**Data provided**
|---|
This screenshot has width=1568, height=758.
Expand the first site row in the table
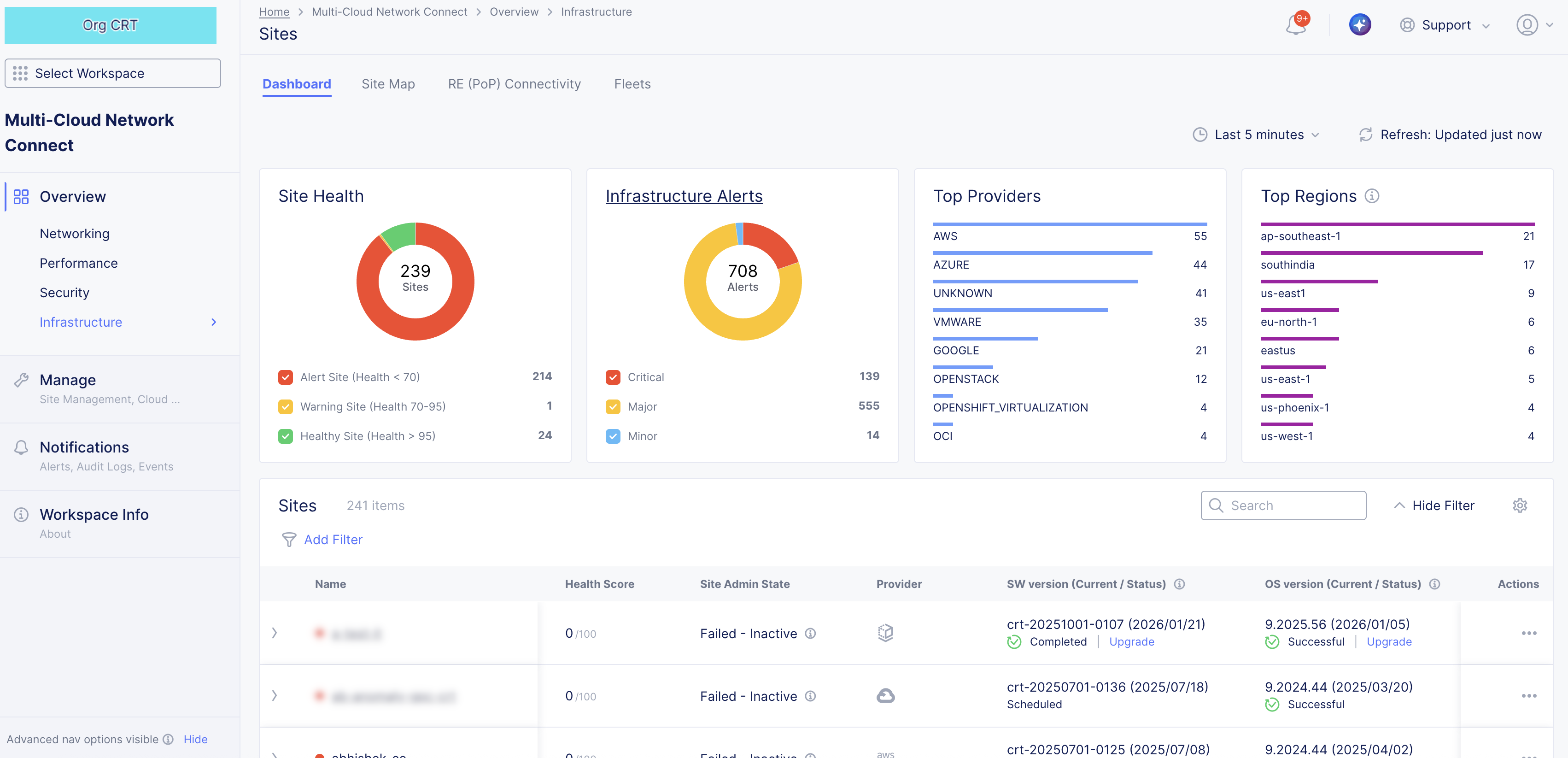(275, 633)
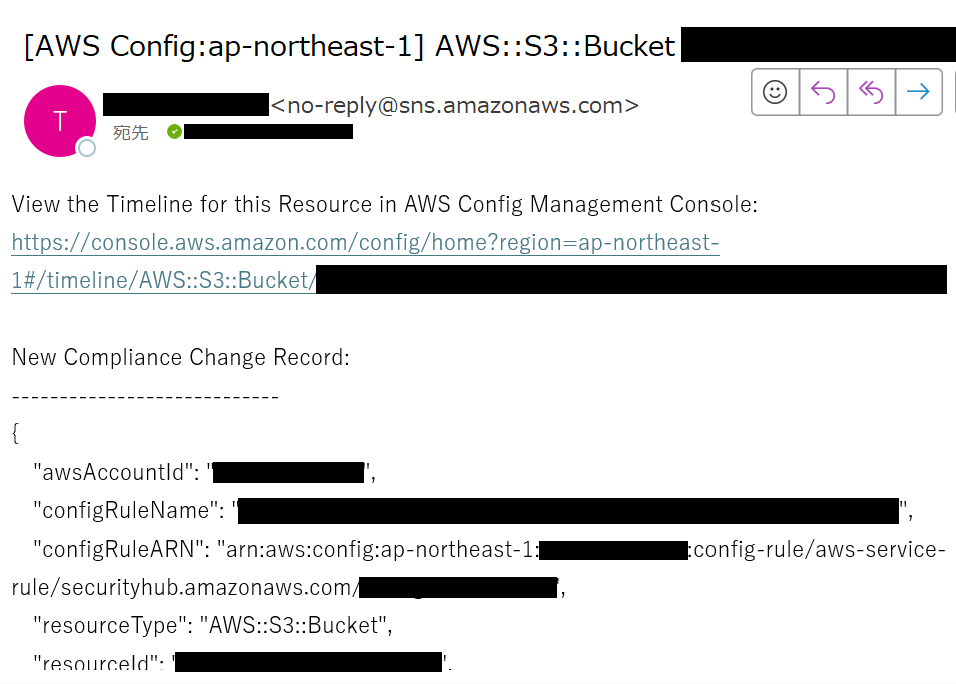Click the 'resourceType' AWS::S3::Bucket line
956x684 pixels.
(212, 626)
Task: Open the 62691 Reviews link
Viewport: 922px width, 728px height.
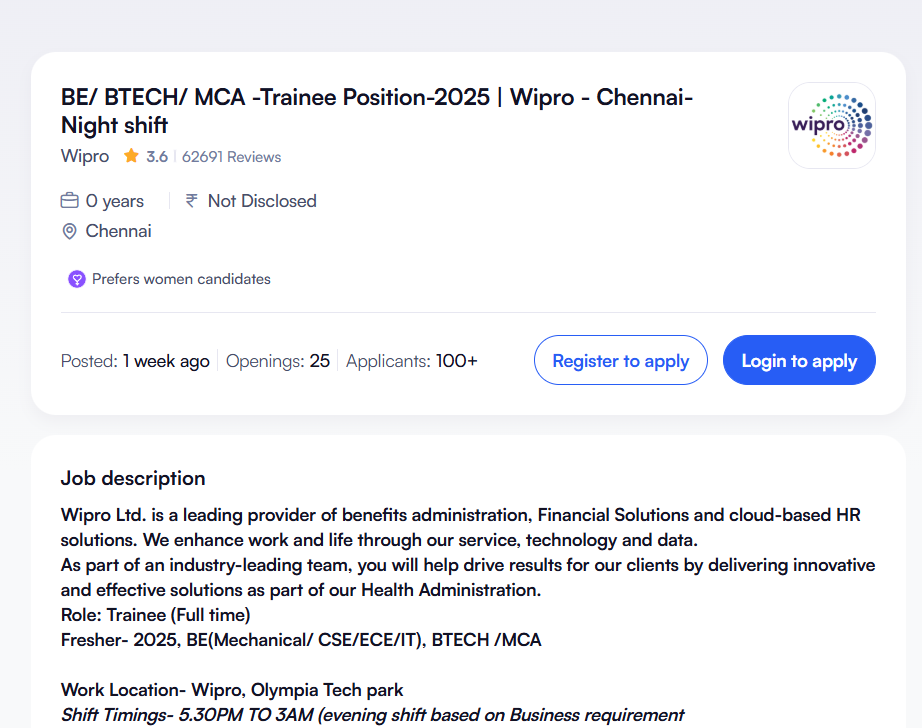Action: 231,157
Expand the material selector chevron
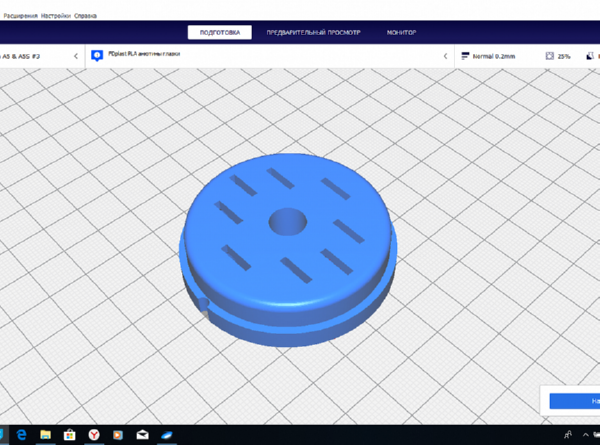 [x=445, y=56]
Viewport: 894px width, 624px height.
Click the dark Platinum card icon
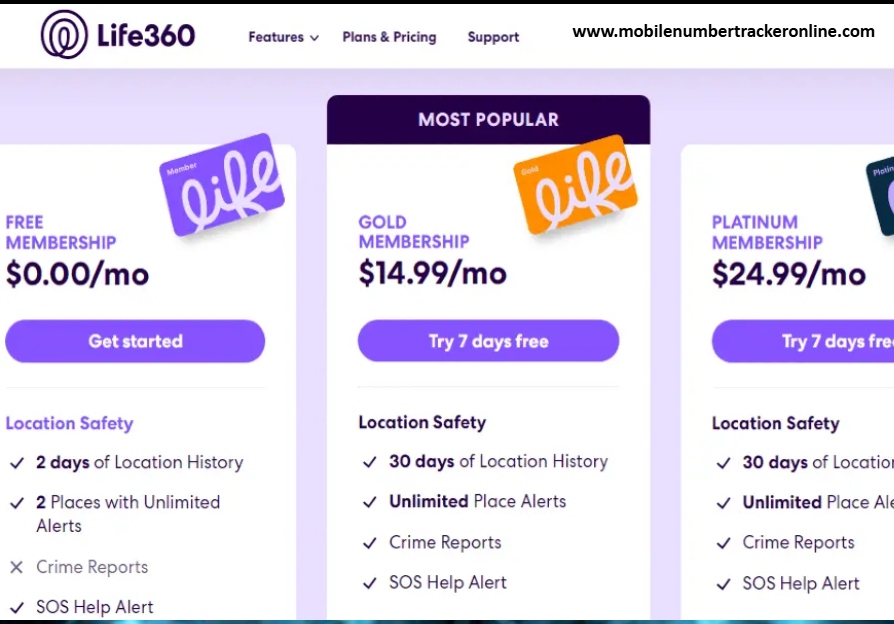click(x=881, y=195)
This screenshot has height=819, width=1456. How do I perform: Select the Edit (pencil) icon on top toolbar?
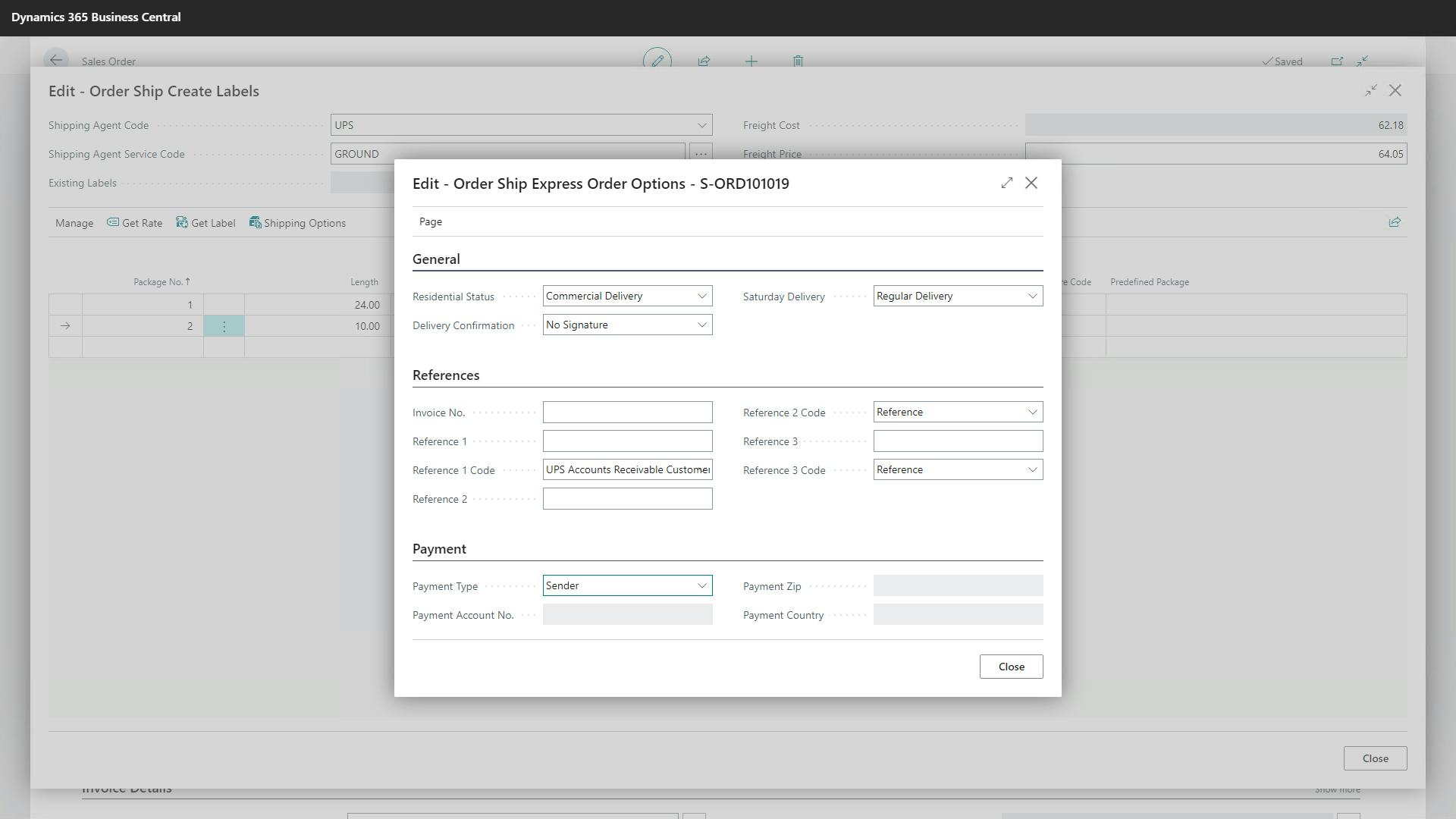[657, 61]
|---|
**What the task requires**
Pull out every line in the items above that contains the word "width".

**Full solution**
This screenshot has width=1568, height=758.
Viewport: 922px width, 728px height.
Viewport: 894px width, 624px height.
This screenshot has height=819, width=1456. How do I perform: Select the Edit (pencil) icon on top toolbar?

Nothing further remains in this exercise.